DATA FOR THIS TASK: Begin

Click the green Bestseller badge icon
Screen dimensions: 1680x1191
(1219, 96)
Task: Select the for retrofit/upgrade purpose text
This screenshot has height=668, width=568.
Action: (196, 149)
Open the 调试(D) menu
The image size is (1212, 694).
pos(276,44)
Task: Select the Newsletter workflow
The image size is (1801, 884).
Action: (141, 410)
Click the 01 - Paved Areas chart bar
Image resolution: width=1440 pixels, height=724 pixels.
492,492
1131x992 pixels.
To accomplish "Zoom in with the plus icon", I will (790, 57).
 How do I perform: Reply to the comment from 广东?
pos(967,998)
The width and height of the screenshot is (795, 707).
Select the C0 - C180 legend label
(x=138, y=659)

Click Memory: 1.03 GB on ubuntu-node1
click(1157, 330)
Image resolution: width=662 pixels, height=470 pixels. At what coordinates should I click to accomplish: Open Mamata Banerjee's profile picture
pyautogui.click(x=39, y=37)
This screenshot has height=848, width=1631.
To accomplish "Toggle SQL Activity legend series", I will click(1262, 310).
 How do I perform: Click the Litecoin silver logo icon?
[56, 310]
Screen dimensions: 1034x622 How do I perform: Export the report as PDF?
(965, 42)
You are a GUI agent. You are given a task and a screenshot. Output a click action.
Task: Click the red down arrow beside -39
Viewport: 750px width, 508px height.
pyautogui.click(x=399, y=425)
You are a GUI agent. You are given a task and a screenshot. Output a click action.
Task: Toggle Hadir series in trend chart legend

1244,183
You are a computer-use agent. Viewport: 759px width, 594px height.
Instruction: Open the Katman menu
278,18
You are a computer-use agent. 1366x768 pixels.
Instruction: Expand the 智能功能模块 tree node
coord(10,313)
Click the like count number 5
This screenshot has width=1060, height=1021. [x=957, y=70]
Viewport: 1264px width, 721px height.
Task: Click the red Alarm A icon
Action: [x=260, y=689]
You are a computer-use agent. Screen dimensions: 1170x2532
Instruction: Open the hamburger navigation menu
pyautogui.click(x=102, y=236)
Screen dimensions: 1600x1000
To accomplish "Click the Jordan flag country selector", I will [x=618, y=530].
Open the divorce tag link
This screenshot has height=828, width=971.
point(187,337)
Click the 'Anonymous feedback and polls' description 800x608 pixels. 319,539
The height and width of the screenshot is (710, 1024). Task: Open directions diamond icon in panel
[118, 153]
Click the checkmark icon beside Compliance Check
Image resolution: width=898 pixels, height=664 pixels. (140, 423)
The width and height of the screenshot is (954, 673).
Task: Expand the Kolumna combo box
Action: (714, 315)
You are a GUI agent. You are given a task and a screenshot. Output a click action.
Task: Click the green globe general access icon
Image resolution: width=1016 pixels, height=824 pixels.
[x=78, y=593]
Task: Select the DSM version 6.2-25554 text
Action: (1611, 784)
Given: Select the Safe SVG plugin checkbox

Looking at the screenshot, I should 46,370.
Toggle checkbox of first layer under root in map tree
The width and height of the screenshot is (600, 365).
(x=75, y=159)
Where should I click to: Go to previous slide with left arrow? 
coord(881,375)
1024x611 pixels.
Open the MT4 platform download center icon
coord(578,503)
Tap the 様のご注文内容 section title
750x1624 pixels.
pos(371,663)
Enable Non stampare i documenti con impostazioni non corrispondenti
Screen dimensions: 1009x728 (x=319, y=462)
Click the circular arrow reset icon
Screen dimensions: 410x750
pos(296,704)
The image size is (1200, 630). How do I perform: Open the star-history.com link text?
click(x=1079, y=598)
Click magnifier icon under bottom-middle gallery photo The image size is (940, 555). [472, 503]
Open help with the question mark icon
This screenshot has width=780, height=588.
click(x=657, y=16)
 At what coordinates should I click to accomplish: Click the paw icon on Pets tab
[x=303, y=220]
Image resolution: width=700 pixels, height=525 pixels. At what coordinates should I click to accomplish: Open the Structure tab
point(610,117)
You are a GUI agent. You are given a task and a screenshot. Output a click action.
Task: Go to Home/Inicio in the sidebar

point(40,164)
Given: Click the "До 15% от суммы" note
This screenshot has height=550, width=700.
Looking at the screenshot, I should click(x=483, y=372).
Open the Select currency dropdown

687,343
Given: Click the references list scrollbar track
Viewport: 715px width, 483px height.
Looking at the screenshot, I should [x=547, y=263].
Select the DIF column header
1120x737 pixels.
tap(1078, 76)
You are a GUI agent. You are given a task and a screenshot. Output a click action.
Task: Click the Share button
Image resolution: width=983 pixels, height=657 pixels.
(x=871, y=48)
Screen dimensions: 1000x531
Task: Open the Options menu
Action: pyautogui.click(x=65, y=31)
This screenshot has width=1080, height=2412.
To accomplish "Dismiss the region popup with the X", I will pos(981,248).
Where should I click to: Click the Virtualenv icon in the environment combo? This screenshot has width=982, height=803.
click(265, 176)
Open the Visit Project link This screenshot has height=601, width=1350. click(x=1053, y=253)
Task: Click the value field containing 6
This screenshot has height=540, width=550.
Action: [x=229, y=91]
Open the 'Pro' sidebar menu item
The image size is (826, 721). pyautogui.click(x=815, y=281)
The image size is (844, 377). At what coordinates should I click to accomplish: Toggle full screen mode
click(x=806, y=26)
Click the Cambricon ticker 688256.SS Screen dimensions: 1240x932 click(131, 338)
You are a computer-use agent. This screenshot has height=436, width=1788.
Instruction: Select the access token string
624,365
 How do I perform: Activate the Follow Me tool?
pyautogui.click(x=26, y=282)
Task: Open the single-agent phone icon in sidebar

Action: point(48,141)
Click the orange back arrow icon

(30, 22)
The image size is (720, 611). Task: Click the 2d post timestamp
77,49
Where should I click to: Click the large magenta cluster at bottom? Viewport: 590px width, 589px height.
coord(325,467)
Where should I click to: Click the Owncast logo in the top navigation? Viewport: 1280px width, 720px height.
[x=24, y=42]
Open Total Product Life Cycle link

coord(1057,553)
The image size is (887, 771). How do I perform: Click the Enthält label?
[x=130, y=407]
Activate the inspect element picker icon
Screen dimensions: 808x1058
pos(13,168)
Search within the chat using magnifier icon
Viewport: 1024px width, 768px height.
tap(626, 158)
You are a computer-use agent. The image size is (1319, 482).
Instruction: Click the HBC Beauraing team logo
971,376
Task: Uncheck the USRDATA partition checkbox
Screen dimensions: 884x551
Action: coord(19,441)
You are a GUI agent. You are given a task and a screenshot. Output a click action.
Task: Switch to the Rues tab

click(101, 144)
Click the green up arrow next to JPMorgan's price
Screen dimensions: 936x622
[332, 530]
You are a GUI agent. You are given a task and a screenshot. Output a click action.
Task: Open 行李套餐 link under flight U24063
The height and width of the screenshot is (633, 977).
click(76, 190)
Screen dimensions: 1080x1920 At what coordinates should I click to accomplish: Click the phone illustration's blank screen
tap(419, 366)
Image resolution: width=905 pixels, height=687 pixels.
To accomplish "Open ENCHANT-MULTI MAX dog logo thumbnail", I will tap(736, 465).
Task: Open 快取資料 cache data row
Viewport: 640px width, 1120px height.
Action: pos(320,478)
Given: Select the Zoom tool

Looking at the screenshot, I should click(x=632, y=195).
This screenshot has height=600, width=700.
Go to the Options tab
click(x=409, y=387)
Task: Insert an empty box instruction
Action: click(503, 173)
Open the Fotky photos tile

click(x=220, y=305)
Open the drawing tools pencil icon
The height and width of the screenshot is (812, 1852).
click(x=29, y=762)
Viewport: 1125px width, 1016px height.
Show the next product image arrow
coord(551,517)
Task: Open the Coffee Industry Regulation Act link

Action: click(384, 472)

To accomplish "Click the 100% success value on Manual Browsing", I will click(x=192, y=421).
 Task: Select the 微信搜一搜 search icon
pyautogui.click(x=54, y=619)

DATA FOR THIS TASK: End

(EXERCISE):
Copy out the material above in full.

(PROBLEM SOLUTION):
Click the green Bestseller badge icon
Screen dimensions: 1680x1191
(1219, 96)
Task: Select the for retrofit/upgrade purpose text
This screenshot has height=668, width=568.
Action: (196, 149)
Open the 调试(D) menu
The image size is (1212, 694).
pos(276,44)
Task: Select the Newsletter workflow
The image size is (1801, 884).
Action: (141, 410)
Click the 01 - Paved Areas chart bar
Image resolution: width=1440 pixels, height=724 pixels.
492,492
1131x992 pixels.
To accomplish "Zoom in with the plus icon", I will (790, 57).
 How do I perform: Reply to the comment from 广东?
pos(967,998)
The width and height of the screenshot is (795, 707).
Select the C0 - C180 legend label
(x=138, y=659)

Click Memory: 1.03 GB on ubuntu-node1
click(1157, 330)
Image resolution: width=662 pixels, height=470 pixels. At what coordinates should I click to accomplish: Open Mamata Banerjee's profile picture
pyautogui.click(x=39, y=37)
This screenshot has height=848, width=1631.
To accomplish "Toggle SQL Activity legend series", I will click(1262, 310).
 How do I perform: Click the Litecoin silver logo icon?
[56, 310]
Screen dimensions: 1034x622 How do I perform: Export the report as PDF?
(965, 42)
You are a GUI agent. You are given a task and a screenshot. Output a click action.
Task: Click the red down arrow beside -39
Viewport: 750px width, 508px height.
pyautogui.click(x=399, y=425)
You are a GUI agent. You are given a task and a screenshot. Output a click action.
Task: Toggle Hadir series in trend chart legend

1244,183
You are a computer-use agent. Viewport: 759px width, 594px height.
Instruction: Open the Katman menu
278,18
You are a computer-use agent. 1366x768 pixels.
Instruction: Expand the 智能功能模块 tree node
coord(10,313)
Click the like count number 5
This screenshot has width=1060, height=1021. [x=957, y=70]
Viewport: 1264px width, 721px height.
Task: Click the red Alarm A icon
Action: [x=260, y=689]
You are a computer-use agent. Screen dimensions: 1170x2532
Instruction: Open the hamburger navigation menu
pyautogui.click(x=102, y=236)
Screen dimensions: 1600x1000
To accomplish "Click the Jordan flag country selector", I will [x=618, y=530].
Open the divorce tag link
This screenshot has height=828, width=971.
point(187,337)
Click the 'Anonymous feedback and polls' description 800x608 pixels. 319,539
The height and width of the screenshot is (710, 1024). Task: Open directions diamond icon in panel
[118, 153]
Click the checkmark icon beside Compliance Check
Image resolution: width=898 pixels, height=664 pixels. (140, 423)
The width and height of the screenshot is (954, 673).
Task: Expand the Kolumna combo box
Action: (714, 315)
You are a GUI agent. You are given a task and a screenshot. Output a click action.
Task: Click the green globe general access icon
Image resolution: width=1016 pixels, height=824 pixels.
[x=78, y=593]
Task: Select the DSM version 6.2-25554 text
Action: (1611, 784)
Given: Select the Safe SVG plugin checkbox

Looking at the screenshot, I should 46,370.
Toggle checkbox of first layer under root in map tree
The width and height of the screenshot is (600, 365).
(x=75, y=159)
Where should I click to: Go to previous slide with left arrow? 
coord(881,375)
1024x611 pixels.
Open the MT4 platform download center icon
coord(578,503)
Tap the 様のご注文内容 section title
750x1624 pixels.
pos(371,663)
Enable Non stampare i documenti con impostazioni non corrispondenti
Screen dimensions: 1009x728 (x=319, y=462)
Click the circular arrow reset icon
Screen dimensions: 410x750
pos(296,704)
The image size is (1200, 630). How do I perform: Open the star-history.com link text?
click(x=1079, y=598)
Click magnifier icon under bottom-middle gallery photo The image size is (940, 555). [472, 503]
Open help with the question mark icon
This screenshot has width=780, height=588.
click(x=657, y=16)
 At what coordinates should I click to accomplish: Click the paw icon on Pets tab
[x=303, y=220]
Image resolution: width=700 pixels, height=525 pixels. At what coordinates should I click to accomplish: Open the Structure tab
point(610,117)
You are a GUI agent. You are given a task and a screenshot. Output a click action.
Task: Go to Home/Inicio in the sidebar

point(40,164)
Given: Click the "До 15% от суммы" note
This screenshot has height=550, width=700.
Looking at the screenshot, I should click(x=483, y=372).
Open the Select currency dropdown

687,343
Given: Click the references list scrollbar track
Viewport: 715px width, 483px height.
Looking at the screenshot, I should [x=547, y=263].
Select the DIF column header
1120x737 pixels.
tap(1078, 76)
You are a GUI agent. You are given a task and a screenshot. Output a click action.
Task: Click the Share button
Image resolution: width=983 pixels, height=657 pixels.
(x=871, y=48)
Screen dimensions: 1000x531
Task: Open the Options menu
Action: pyautogui.click(x=65, y=31)
This screenshot has width=1080, height=2412.
To accomplish "Dismiss the region popup with the X", I will pos(981,248).
Where should I click to: Click the Virtualenv icon in the environment combo? This screenshot has width=982, height=803.
click(265, 176)
Open the Visit Project link This screenshot has height=601, width=1350. click(x=1053, y=253)
Task: Click the value field containing 6
This screenshot has height=540, width=550.
Action: [x=229, y=91]
Open the 'Pro' sidebar menu item
The image size is (826, 721). pyautogui.click(x=815, y=281)
The image size is (844, 377). At what coordinates should I click to accomplish: Toggle full screen mode
click(x=806, y=26)
Click the Cambricon ticker 688256.SS Screen dimensions: 1240x932 click(131, 338)
You are a computer-use agent. This screenshot has height=436, width=1788.
Instruction: Select the access token string
624,365
 How do I perform: Activate the Follow Me tool?
pyautogui.click(x=26, y=282)
Task: Open the single-agent phone icon in sidebar

Action: point(48,141)
Click the orange back arrow icon

(30, 22)
The image size is (720, 611). Task: Click the 2d post timestamp
77,49
Where should I click to: Click the large magenta cluster at bottom? Viewport: 590px width, 589px height.
coord(325,467)
Where should I click to: Click the Owncast logo in the top navigation? Viewport: 1280px width, 720px height.
[x=24, y=42]
Open Total Product Life Cycle link

coord(1057,553)
The image size is (887, 771). How do I perform: Click the Enthält label?
[x=130, y=407]
Activate the inspect element picker icon
Screen dimensions: 808x1058
pos(13,168)
Search within the chat using magnifier icon
Viewport: 1024px width, 768px height.
tap(626, 158)
You are a computer-use agent. The image size is (1319, 482).
Instruction: Click the HBC Beauraing team logo
971,376
Task: Uncheck the USRDATA partition checkbox
Screen dimensions: 884x551
Action: coord(19,441)
You are a GUI agent. You are given a task and a screenshot. Output a click action.
Task: Switch to the Rues tab

click(101, 144)
Click the green up arrow next to JPMorgan's price
Screen dimensions: 936x622
[332, 530]
You are a GUI agent. You are given a task and a screenshot. Output a click action.
Task: Open 行李套餐 link under flight U24063
The height and width of the screenshot is (633, 977).
click(76, 190)
Screen dimensions: 1080x1920 At what coordinates should I click to accomplish: Click the phone illustration's blank screen
tap(419, 366)
Image resolution: width=905 pixels, height=687 pixels.
To accomplish "Open ENCHANT-MULTI MAX dog logo thumbnail", I will tap(736, 465).
Task: Open 快取資料 cache data row
Viewport: 640px width, 1120px height.
Action: pos(320,478)
Given: Select the Zoom tool

Looking at the screenshot, I should click(x=632, y=195).
This screenshot has height=600, width=700.
Go to the Options tab
click(x=409, y=387)
Task: Insert an empty box instruction
Action: click(503, 173)
Open the Fotky photos tile

click(x=220, y=305)
Open the drawing tools pencil icon
The height and width of the screenshot is (812, 1852).
click(x=29, y=762)
Viewport: 1125px width, 1016px height.
Show the next product image arrow
coord(551,517)
Task: Open the Coffee Industry Regulation Act link

Action: click(384, 472)

To accomplish "Click the 100% success value on Manual Browsing", I will click(x=192, y=421).
 Task: Select the 微信搜一搜 search icon
pyautogui.click(x=54, y=619)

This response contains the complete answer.